-- start PROVIDED INFORMATION --

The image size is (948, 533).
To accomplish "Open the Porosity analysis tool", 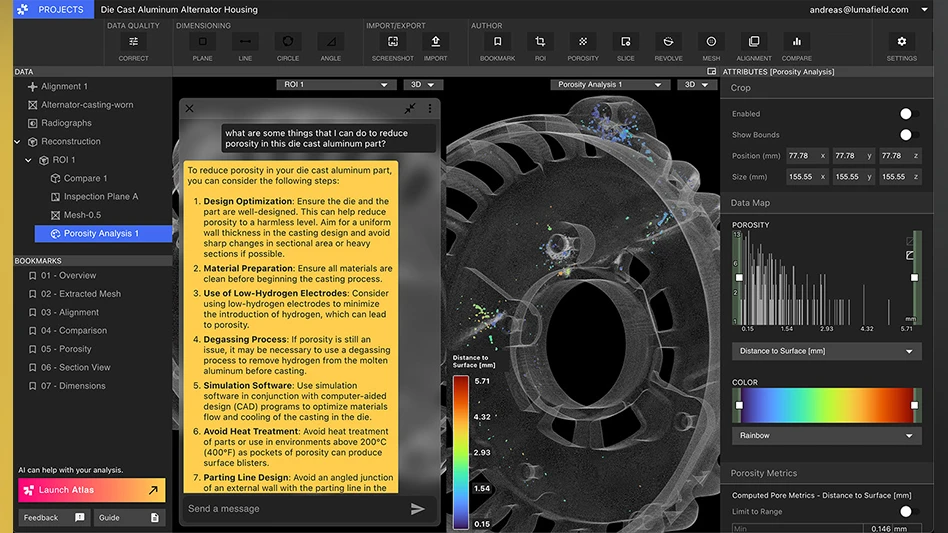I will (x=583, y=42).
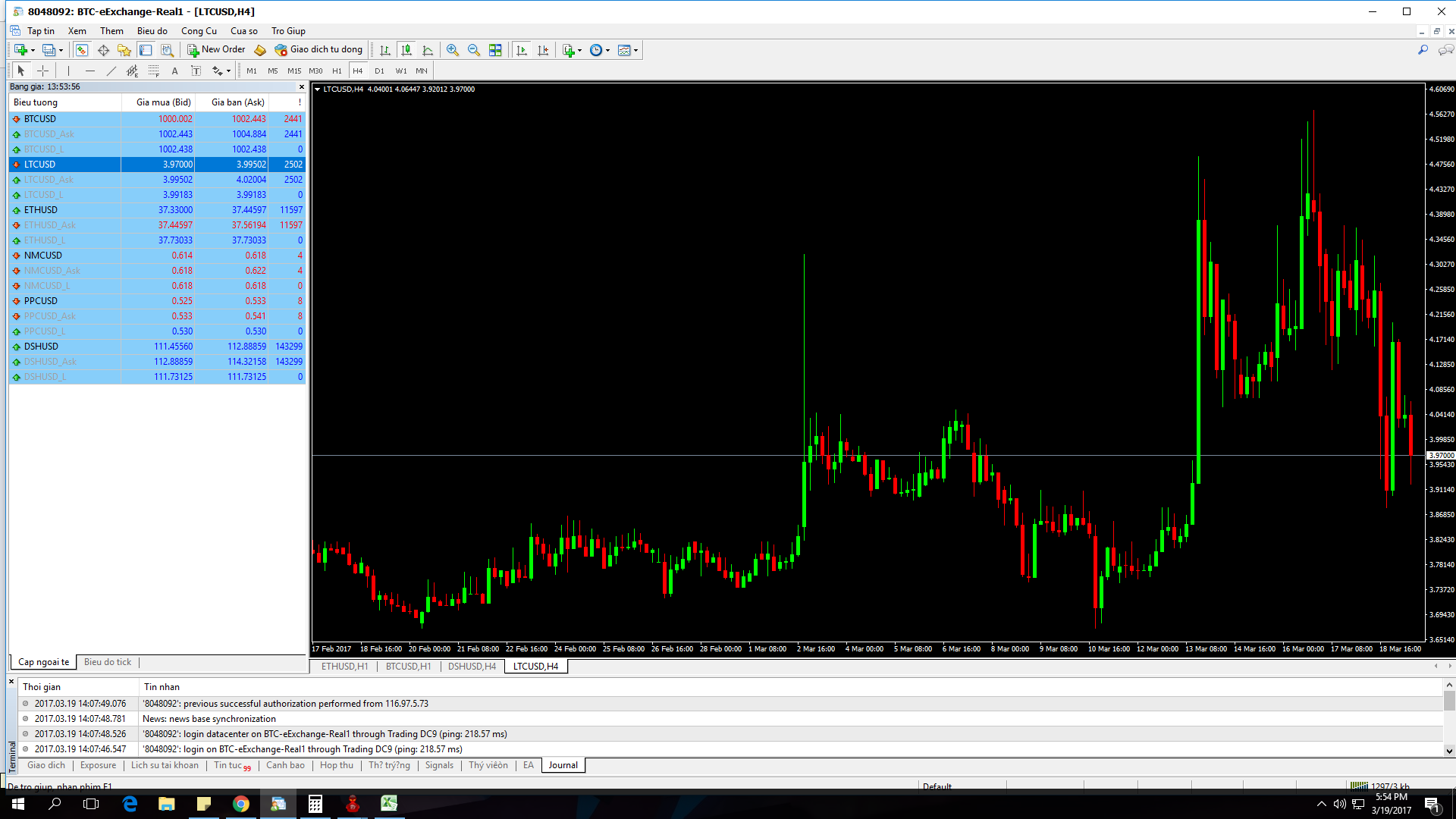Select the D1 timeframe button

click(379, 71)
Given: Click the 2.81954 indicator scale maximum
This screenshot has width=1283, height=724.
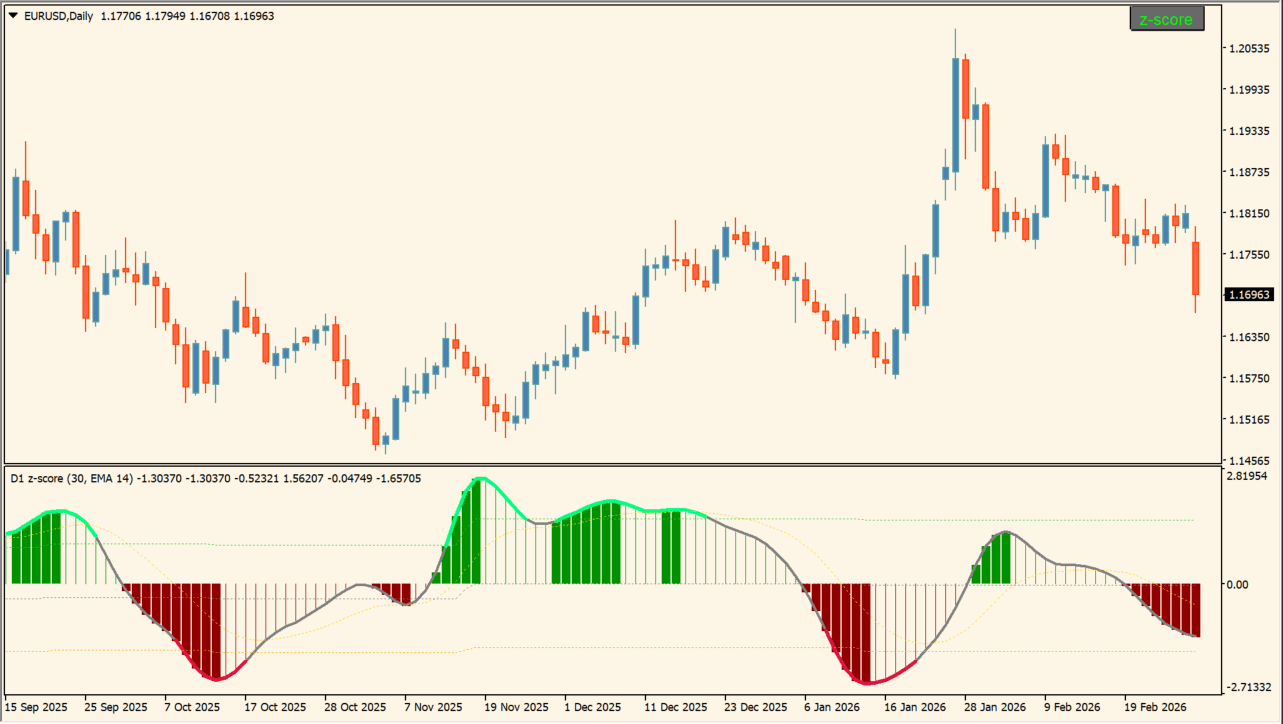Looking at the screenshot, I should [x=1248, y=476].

-- end PROVIDED INFORMATION --

Convert the material from the line containing "Given: Click the" through the end into a two-column CSV with the columns "request" and "answer". Give one row per request, put each field in quotation marks with its line breaks turned into spaces, and leave out the pictures.

request,answer
"Given: Click the 2.81954 indicator scale maximum This screenshot has width=1283, height=724.","Looking at the screenshot, I should [x=1248, y=476]."